For more information on the original proposal, see my April 6, 2021 blog:
In Tables 1-3, I have highlighted the entries that can be associated with climate change, and which I will speak to specifically in future blogs. Of course, the whole effort addresses a multitude of overlapping issues; none of the items can be exclusively associated with one of the entries of my earlier Venn diagram. Rounding up from the sum of the estimated costs for all of the entries, we come to $1.9 trillion. With the addition of the $400 billion for in-home care, we reach the plan’s quoted $2.3 trillion. The sum of the highlighted, climate-related items comes to $1.35 trillion, 70% of the total cost.
The New York Times published an article about the relationship between the American Jobs Plan and the new infrastructure plan, which also looked at the changes between the original and the current versions of the plan and included the graphic below.
Figure 1
At 2,702 pages, this infrastructure bill is the largest such bill in American history.
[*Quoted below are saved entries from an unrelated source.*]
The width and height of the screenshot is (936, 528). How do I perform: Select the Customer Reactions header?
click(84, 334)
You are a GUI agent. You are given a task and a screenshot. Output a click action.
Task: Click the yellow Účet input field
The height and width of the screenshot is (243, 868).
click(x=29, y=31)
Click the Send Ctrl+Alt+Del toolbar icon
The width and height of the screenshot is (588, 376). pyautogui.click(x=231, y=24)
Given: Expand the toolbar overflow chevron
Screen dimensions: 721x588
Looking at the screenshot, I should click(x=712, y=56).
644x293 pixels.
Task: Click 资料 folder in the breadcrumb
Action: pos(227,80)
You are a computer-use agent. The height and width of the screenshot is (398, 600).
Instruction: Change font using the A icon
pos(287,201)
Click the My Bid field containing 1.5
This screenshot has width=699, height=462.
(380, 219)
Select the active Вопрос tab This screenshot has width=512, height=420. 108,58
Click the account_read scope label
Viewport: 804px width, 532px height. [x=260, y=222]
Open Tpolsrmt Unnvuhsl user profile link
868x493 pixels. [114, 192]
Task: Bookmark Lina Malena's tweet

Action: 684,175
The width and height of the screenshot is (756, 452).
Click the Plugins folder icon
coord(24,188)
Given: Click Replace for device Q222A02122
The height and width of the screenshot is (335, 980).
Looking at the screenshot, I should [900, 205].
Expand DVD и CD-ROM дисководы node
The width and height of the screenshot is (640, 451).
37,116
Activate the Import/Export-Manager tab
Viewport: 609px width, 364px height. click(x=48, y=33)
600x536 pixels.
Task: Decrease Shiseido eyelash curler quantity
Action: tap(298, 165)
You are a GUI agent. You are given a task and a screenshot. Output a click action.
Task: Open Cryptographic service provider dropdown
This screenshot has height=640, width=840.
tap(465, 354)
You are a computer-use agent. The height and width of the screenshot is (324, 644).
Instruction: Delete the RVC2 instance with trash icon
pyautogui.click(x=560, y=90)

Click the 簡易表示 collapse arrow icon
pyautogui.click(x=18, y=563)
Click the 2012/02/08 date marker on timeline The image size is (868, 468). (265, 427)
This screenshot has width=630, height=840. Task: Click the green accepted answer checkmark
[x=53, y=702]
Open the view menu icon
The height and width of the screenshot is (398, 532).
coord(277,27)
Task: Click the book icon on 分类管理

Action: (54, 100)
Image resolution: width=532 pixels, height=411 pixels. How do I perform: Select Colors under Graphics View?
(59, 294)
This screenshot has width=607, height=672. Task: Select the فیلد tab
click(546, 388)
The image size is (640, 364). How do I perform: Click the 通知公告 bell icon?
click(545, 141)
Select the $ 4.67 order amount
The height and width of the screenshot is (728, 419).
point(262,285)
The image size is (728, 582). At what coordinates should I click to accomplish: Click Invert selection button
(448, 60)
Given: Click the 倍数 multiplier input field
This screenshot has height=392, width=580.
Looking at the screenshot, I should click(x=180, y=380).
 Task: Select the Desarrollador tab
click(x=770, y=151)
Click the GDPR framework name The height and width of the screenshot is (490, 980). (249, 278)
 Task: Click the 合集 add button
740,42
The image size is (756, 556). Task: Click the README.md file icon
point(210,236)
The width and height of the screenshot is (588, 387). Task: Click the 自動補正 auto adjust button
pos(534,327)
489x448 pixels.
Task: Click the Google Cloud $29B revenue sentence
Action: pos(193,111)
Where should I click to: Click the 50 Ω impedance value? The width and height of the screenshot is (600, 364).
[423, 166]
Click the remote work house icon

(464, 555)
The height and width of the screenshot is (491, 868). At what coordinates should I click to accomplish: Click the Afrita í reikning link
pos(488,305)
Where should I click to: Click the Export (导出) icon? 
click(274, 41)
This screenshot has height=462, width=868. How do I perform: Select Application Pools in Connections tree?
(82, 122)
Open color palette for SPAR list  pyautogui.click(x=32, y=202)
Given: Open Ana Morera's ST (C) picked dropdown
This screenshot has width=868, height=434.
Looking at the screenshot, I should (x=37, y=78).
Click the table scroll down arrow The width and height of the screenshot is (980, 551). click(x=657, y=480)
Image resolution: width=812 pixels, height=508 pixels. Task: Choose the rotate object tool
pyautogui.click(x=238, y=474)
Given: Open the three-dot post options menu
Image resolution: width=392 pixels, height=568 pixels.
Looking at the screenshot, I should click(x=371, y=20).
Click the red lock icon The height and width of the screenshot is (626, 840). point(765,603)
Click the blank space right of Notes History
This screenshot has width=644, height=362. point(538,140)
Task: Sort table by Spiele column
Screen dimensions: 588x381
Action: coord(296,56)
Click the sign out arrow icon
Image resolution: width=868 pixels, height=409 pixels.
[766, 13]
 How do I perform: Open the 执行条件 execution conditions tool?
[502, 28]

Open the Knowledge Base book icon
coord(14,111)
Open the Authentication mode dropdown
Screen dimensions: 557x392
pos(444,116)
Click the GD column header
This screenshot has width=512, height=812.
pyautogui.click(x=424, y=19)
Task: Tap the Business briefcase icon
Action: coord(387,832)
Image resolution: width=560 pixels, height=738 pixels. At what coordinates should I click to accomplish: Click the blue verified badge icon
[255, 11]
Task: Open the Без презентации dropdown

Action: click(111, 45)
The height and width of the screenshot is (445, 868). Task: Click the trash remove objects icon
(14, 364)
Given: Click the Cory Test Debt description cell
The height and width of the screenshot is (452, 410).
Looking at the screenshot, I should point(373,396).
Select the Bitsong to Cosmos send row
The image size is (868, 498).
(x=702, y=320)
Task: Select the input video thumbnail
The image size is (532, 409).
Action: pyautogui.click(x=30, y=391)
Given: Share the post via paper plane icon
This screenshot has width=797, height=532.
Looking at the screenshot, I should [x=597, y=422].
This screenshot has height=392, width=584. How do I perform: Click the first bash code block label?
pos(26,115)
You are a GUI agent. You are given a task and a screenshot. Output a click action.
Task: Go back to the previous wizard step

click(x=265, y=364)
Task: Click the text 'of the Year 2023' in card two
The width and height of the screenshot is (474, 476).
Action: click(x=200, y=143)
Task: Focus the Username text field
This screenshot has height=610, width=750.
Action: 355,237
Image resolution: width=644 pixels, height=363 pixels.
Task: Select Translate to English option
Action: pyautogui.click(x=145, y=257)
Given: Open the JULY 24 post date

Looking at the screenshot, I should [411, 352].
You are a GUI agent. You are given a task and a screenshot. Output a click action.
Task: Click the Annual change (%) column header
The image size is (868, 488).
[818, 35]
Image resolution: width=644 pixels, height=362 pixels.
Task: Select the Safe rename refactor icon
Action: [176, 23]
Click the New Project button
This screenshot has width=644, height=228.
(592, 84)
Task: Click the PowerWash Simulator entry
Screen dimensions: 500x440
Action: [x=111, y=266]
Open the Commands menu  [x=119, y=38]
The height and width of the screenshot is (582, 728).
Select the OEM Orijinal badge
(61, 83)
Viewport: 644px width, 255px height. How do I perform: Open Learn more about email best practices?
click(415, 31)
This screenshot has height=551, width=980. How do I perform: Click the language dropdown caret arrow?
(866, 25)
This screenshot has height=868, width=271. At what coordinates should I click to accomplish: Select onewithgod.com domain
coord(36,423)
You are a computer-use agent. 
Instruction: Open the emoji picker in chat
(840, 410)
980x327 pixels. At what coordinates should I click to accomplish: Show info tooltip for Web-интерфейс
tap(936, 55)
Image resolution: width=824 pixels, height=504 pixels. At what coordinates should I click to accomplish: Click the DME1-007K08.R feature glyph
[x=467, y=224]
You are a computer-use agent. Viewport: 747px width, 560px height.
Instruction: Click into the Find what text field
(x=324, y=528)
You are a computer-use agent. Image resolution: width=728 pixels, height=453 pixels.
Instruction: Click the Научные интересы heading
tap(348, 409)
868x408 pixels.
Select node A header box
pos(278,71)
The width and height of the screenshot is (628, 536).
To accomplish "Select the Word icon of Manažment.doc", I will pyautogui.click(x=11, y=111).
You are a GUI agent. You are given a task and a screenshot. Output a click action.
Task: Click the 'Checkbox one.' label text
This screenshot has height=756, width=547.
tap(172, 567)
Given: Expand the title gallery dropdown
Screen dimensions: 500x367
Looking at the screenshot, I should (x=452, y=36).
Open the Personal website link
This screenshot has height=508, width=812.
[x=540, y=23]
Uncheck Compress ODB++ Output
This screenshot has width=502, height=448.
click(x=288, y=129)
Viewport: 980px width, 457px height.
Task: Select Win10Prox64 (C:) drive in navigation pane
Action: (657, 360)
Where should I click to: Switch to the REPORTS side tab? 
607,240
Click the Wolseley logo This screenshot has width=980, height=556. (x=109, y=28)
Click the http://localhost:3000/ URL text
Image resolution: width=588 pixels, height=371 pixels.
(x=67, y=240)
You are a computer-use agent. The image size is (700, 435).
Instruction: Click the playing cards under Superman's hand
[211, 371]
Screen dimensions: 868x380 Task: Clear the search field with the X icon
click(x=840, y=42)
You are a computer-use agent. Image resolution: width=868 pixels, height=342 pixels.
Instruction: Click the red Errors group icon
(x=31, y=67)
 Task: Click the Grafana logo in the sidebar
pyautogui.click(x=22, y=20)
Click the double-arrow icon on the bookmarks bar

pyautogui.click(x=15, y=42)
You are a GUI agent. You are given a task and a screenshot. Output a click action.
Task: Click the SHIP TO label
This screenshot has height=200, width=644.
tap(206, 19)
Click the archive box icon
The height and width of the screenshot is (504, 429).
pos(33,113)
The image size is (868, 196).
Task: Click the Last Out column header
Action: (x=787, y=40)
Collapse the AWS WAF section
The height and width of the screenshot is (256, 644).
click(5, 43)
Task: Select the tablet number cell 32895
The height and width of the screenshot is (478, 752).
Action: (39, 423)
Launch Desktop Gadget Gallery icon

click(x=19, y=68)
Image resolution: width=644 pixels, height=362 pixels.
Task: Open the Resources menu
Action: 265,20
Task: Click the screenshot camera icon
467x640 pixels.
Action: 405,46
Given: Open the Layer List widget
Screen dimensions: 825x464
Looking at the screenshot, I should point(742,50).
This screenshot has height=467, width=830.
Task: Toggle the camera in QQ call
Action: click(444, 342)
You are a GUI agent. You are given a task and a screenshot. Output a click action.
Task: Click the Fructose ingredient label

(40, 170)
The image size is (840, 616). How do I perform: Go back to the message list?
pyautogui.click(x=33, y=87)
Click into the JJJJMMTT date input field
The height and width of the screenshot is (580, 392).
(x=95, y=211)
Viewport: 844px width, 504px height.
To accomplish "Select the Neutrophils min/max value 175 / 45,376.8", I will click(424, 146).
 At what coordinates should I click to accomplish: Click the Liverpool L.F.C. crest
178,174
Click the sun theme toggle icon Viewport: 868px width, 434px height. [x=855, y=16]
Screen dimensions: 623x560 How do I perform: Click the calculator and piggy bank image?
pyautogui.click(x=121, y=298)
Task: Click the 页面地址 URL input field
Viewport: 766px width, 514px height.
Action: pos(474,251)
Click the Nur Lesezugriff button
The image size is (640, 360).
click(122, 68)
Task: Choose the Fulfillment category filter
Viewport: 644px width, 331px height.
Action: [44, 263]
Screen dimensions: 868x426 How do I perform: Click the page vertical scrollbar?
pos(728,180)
It was released Sunday evening (August 1st).
As we can see from Figure 1, while roughly half of the original bill tackled climate change, the new version has eliminated nearly all of those measures. That said, we don’t have to despair just yet. The Biden administration seems to be repackaging the proposals separately, aiming to pass as many as possible through the very balanced but incredibly partisan Congress. R&D and Manufacturing was a significant category of the climate-related legislation in the old proposal. In June, the US Senate passed a separate major bill, the United States Innovation and Competition Act of 2021 (see my June 15, 2021 blog, “Sputnik and China”), almost unanimously. Although this particular legislation was designed to counter China, an in-depth examination shows that many of the proposed activities will relate to climate change. The same, I’d argue, is true of the new infrastructure proposal, even in its current, gutted form: as long as this particular climate action-dedicated executive branch is in charge of coordinating these activities, that priority will be visible during implementation.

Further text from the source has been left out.